[Saved data entries]
BEGIN

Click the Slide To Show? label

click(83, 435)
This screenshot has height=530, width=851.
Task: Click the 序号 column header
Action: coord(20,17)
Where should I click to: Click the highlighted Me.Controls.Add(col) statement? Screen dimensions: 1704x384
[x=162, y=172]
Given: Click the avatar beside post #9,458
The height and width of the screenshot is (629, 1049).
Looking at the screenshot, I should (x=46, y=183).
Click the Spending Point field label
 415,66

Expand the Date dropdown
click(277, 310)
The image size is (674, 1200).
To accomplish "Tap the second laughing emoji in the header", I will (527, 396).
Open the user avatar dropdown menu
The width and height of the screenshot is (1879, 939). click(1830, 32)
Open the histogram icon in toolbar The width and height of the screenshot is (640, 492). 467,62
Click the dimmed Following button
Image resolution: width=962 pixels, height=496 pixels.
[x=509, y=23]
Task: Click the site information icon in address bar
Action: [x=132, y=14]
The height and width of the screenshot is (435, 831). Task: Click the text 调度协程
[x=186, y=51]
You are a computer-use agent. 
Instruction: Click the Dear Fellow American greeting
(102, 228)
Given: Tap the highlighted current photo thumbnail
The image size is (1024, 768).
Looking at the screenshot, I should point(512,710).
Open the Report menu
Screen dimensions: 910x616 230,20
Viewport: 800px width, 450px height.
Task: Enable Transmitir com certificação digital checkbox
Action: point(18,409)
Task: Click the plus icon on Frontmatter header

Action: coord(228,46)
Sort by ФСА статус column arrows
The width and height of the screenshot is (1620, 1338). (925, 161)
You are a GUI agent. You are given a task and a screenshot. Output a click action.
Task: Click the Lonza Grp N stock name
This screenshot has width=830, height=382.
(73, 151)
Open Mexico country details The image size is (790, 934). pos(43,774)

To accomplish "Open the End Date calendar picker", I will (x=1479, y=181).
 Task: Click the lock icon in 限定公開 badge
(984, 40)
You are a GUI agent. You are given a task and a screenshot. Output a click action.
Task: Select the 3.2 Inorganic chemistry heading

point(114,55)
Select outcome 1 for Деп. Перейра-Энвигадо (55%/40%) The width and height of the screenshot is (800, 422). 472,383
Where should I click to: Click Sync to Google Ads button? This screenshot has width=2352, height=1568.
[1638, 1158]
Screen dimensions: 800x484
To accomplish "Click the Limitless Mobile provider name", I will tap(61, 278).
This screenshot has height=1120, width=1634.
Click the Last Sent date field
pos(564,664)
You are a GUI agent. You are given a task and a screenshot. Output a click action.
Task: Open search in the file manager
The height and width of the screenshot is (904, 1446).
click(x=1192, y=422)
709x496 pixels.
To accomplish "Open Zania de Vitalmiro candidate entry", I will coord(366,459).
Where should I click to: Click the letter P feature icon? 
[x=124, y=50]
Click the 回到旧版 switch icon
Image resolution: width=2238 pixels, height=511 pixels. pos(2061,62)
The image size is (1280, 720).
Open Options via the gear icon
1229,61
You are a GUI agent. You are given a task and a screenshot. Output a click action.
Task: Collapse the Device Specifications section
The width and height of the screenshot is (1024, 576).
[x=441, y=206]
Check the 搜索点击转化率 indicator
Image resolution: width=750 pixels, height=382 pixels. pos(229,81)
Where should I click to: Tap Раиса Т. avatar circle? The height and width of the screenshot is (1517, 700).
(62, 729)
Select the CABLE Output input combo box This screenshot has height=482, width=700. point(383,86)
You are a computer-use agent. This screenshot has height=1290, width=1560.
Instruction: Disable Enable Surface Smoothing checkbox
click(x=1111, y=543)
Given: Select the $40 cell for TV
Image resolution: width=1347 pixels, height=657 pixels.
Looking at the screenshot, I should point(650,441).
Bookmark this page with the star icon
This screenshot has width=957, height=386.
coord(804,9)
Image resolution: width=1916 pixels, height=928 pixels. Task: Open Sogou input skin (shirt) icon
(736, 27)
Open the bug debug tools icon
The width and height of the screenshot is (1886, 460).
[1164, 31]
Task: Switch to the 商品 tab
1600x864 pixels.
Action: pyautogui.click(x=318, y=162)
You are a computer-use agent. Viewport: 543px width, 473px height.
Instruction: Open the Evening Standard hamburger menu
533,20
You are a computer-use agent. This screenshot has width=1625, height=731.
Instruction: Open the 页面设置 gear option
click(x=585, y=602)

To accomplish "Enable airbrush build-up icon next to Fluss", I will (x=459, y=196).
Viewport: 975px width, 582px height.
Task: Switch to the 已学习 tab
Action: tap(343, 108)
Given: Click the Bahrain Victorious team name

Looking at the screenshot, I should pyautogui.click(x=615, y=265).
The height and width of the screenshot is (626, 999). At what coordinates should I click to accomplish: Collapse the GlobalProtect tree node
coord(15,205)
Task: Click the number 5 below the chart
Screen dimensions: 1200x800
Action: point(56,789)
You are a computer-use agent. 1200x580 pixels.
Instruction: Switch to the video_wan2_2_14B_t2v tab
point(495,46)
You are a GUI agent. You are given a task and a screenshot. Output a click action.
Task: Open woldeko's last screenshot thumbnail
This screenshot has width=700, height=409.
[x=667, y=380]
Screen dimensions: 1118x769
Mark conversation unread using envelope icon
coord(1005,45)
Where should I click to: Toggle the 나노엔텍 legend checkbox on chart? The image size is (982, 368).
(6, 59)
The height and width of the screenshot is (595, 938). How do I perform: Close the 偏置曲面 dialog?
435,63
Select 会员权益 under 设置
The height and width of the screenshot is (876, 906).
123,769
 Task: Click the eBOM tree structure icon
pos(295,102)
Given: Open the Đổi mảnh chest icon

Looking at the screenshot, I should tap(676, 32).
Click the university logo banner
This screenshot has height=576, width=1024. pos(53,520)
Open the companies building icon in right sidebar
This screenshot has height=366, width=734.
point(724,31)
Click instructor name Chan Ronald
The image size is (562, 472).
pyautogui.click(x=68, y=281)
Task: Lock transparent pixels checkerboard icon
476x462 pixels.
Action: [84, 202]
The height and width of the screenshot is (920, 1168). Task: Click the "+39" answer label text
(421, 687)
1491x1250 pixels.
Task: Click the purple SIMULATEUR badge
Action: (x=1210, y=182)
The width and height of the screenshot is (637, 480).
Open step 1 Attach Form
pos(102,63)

END

## [Assignment]
Return every record above exactly as written.

## [Result of the exercise]
Click the Slide To Show? label

click(83, 435)
This screenshot has height=530, width=851.
Task: Click the 序号 column header
Action: coord(20,17)
Where should I click to: Click the highlighted Me.Controls.Add(col) statement? Screen dimensions: 1704x384
[x=162, y=172]
Given: Click the avatar beside post #9,458
The height and width of the screenshot is (629, 1049).
Looking at the screenshot, I should (x=46, y=183).
Click the Spending Point field label
 415,66

Expand the Date dropdown
click(277, 310)
The image size is (674, 1200).
To accomplish "Tap the second laughing emoji in the header", I will (527, 396).
Open the user avatar dropdown menu
The width and height of the screenshot is (1879, 939). click(1830, 32)
Open the histogram icon in toolbar The width and height of the screenshot is (640, 492). 467,62
Click the dimmed Following button
Image resolution: width=962 pixels, height=496 pixels.
[x=509, y=23]
Task: Click the site information icon in address bar
Action: [x=132, y=14]
The height and width of the screenshot is (435, 831). Task: Click the text 调度协程
[x=186, y=51]
You are a computer-use agent. 
Instruction: Click the Dear Fellow American greeting
(102, 228)
Given: Tap the highlighted current photo thumbnail
The image size is (1024, 768).
Looking at the screenshot, I should point(512,710).
Open the Report menu
Screen dimensions: 910x616 230,20
Viewport: 800px width, 450px height.
Task: Enable Transmitir com certificação digital checkbox
Action: point(18,409)
Task: Click the plus icon on Frontmatter header

Action: coord(228,46)
Sort by ФСА статус column arrows
The width and height of the screenshot is (1620, 1338). (925, 161)
You are a GUI agent. You are given a task and a screenshot. Output a click action.
Task: Click the Lonza Grp N stock name
This screenshot has width=830, height=382.
(73, 151)
Open Mexico country details The image size is (790, 934). pos(43,774)

To accomplish "Open the End Date calendar picker", I will (x=1479, y=181).
 Task: Click the lock icon in 限定公開 badge
(984, 40)
You are a GUI agent. You are given a task and a screenshot. Output a click action.
Task: Select the 3.2 Inorganic chemistry heading

point(114,55)
Select outcome 1 for Деп. Перейра-Энвигадо (55%/40%) The width and height of the screenshot is (800, 422). 472,383
Where should I click to: Click Sync to Google Ads button? This screenshot has width=2352, height=1568.
[1638, 1158]
Screen dimensions: 800x484
To accomplish "Click the Limitless Mobile provider name", I will tap(61, 278).
This screenshot has height=1120, width=1634.
Click the Last Sent date field
pos(564,664)
You are a GUI agent. You are given a task and a screenshot. Output a click action.
Task: Open search in the file manager
The height and width of the screenshot is (904, 1446).
click(x=1192, y=422)
709x496 pixels.
To accomplish "Open Zania de Vitalmiro candidate entry", I will coord(366,459).
Where should I click to: Click the letter P feature icon? 
[x=124, y=50]
Click the 回到旧版 switch icon
Image resolution: width=2238 pixels, height=511 pixels. pos(2061,62)
The image size is (1280, 720).
Open Options via the gear icon
1229,61
You are a GUI agent. You are given a task and a screenshot. Output a click action.
Task: Collapse the Device Specifications section
The width and height of the screenshot is (1024, 576).
[x=441, y=206]
Check the 搜索点击转化率 indicator
Image resolution: width=750 pixels, height=382 pixels. pos(229,81)
Where should I click to: Tap Раиса Т. avatar circle? The height and width of the screenshot is (1517, 700).
(62, 729)
Select the CABLE Output input combo box This screenshot has height=482, width=700. point(383,86)
You are a computer-use agent. This screenshot has height=1290, width=1560.
Instruction: Disable Enable Surface Smoothing checkbox
click(x=1111, y=543)
Given: Select the $40 cell for TV
Image resolution: width=1347 pixels, height=657 pixels.
Looking at the screenshot, I should point(650,441).
Bookmark this page with the star icon
This screenshot has width=957, height=386.
coord(804,9)
Image resolution: width=1916 pixels, height=928 pixels. Task: Open Sogou input skin (shirt) icon
(736, 27)
Open the bug debug tools icon
The width and height of the screenshot is (1886, 460).
[1164, 31]
Task: Switch to the 商品 tab
1600x864 pixels.
Action: pyautogui.click(x=318, y=162)
You are a computer-use agent. Viewport: 543px width, 473px height.
Instruction: Open the Evening Standard hamburger menu
533,20
You are a computer-use agent. This screenshot has width=1625, height=731.
Instruction: Open the 页面设置 gear option
click(x=585, y=602)

To accomplish "Enable airbrush build-up icon next to Fluss", I will (x=459, y=196).
Viewport: 975px width, 582px height.
Task: Switch to the 已学习 tab
Action: tap(343, 108)
Given: Click the Bahrain Victorious team name

Looking at the screenshot, I should pyautogui.click(x=615, y=265).
The height and width of the screenshot is (626, 999). At what coordinates should I click to accomplish: Collapse the GlobalProtect tree node
coord(15,205)
Task: Click the number 5 below the chart
Screen dimensions: 1200x800
Action: point(56,789)
You are a computer-use agent. 1200x580 pixels.
Instruction: Switch to the video_wan2_2_14B_t2v tab
point(495,46)
You are a GUI agent. You are given a task and a screenshot. Output a click action.
Task: Open woldeko's last screenshot thumbnail
This screenshot has width=700, height=409.
[x=667, y=380]
Screen dimensions: 1118x769
Mark conversation unread using envelope icon
coord(1005,45)
Where should I click to: Toggle the 나노엔텍 legend checkbox on chart? The image size is (982, 368).
(6, 59)
The height and width of the screenshot is (595, 938). How do I perform: Close the 偏置曲面 dialog?
435,63
Select 会员权益 under 设置
The height and width of the screenshot is (876, 906).
123,769
 Task: Click the eBOM tree structure icon
pos(295,102)
Given: Open the Đổi mảnh chest icon

Looking at the screenshot, I should tap(676, 32).
Click the university logo banner
This screenshot has height=576, width=1024. pos(53,520)
Open the companies building icon in right sidebar
This screenshot has height=366, width=734.
point(724,31)
Click instructor name Chan Ronald
The image size is (562, 472).
pyautogui.click(x=68, y=281)
Task: Lock transparent pixels checkerboard icon
476x462 pixels.
Action: [84, 202]
The height and width of the screenshot is (920, 1168). Task: Click the "+39" answer label text
(421, 687)
1491x1250 pixels.
Task: Click the purple SIMULATEUR badge
Action: (x=1210, y=182)
The width and height of the screenshot is (637, 480).
Open step 1 Attach Form
pos(102,63)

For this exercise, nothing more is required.